- _WHAT YOU NEED TO DO_
Copy nothing but the line with "The height and" and the lines that follow it to the end of the entries below, and keep the pictures out.

Collected data entries

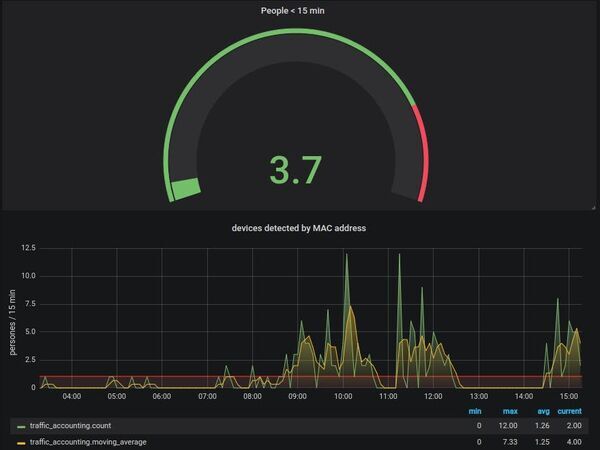Image resolution: width=600 pixels, height=450 pixels.
Task: Click the 12.00 max value for count
Action: pyautogui.click(x=509, y=426)
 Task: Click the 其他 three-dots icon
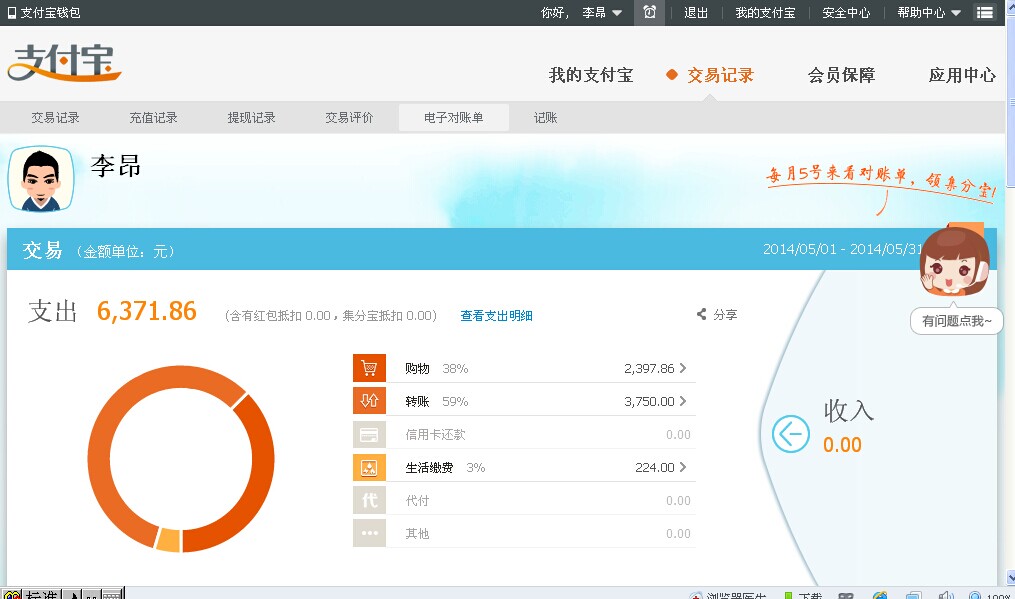[369, 533]
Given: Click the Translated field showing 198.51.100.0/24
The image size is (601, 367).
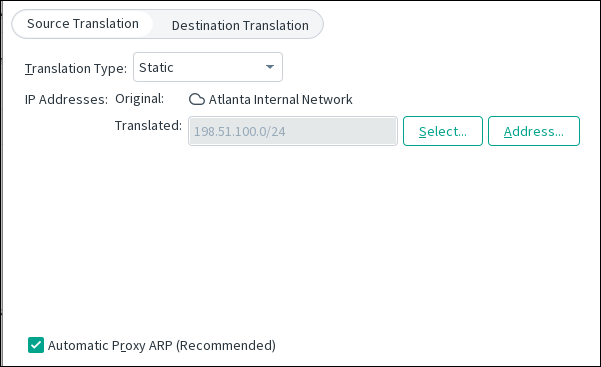Looking at the screenshot, I should click(293, 131).
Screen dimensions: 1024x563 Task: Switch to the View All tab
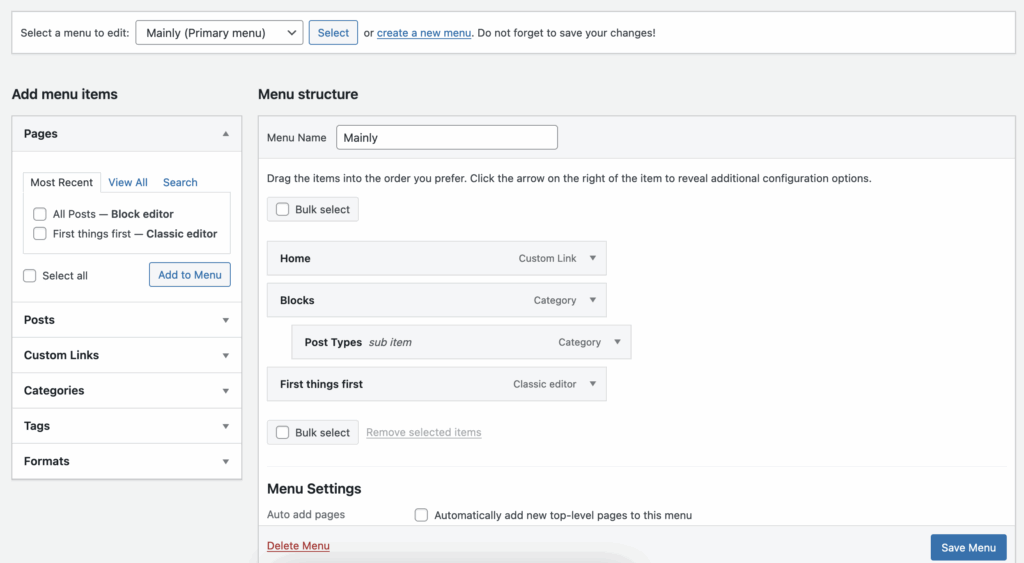(128, 182)
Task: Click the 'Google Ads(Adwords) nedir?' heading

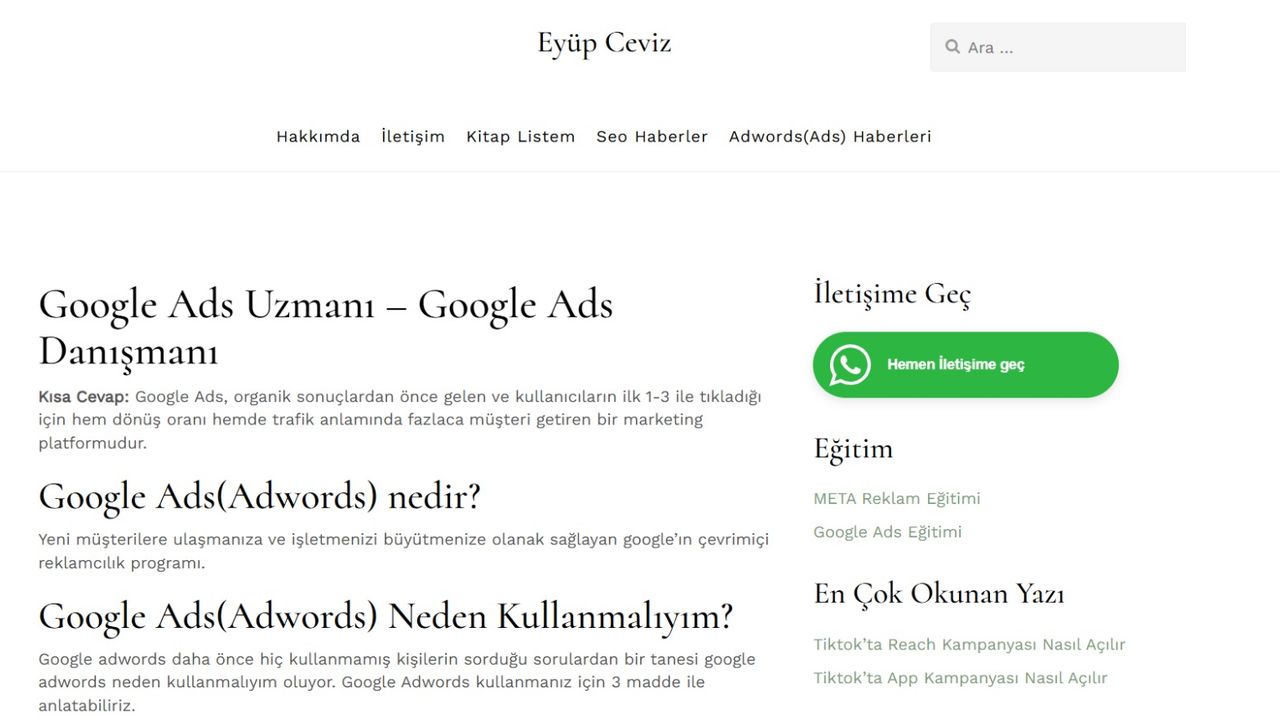Action: [x=260, y=497]
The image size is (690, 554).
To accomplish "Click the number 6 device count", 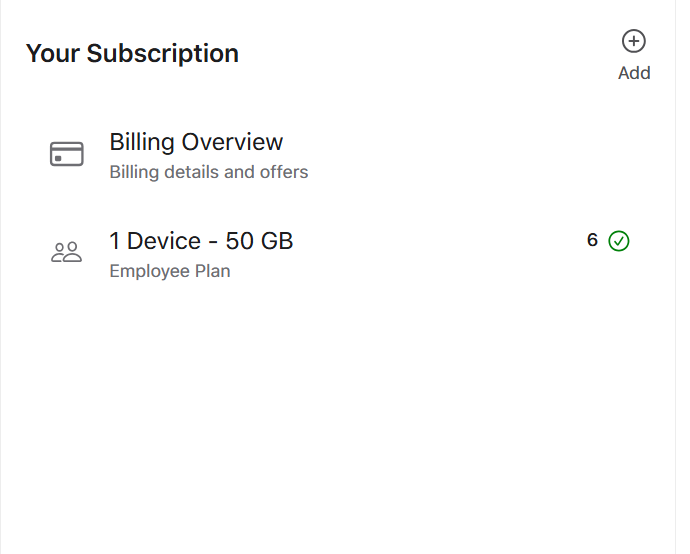I will [592, 240].
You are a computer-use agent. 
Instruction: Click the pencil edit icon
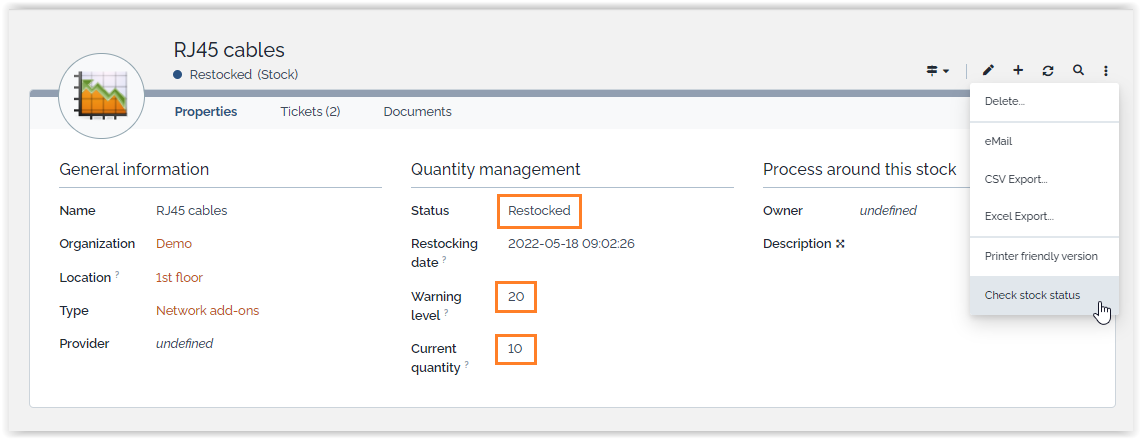[988, 70]
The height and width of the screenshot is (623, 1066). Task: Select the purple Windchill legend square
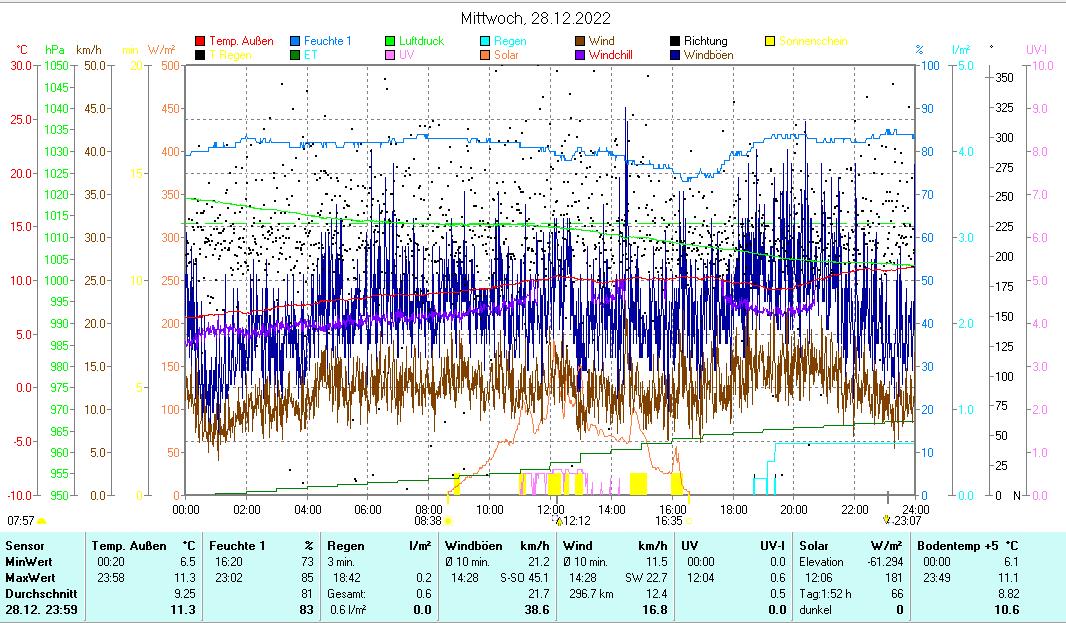click(x=580, y=55)
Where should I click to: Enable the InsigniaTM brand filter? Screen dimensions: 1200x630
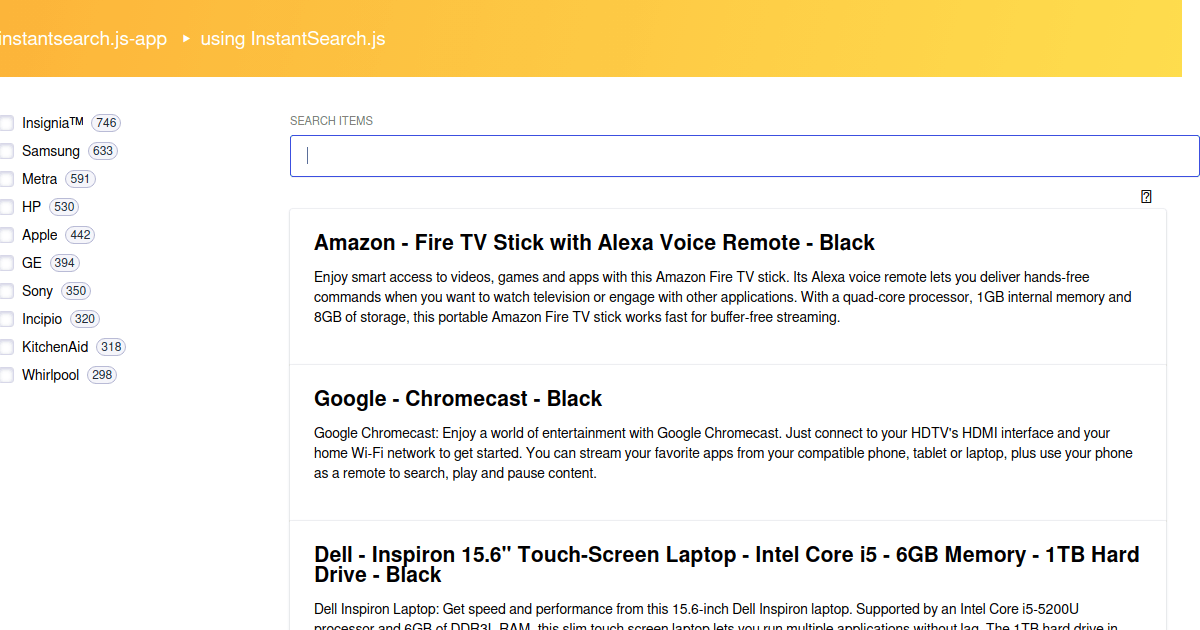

- _OUTPUT OF THE TASK_
The height and width of the screenshot is (623, 1066). Task: Select the purple Windchill legend square
click(x=580, y=55)
Where should I click to: Enable the InsigniaTM brand filter? Screen dimensions: 1200x630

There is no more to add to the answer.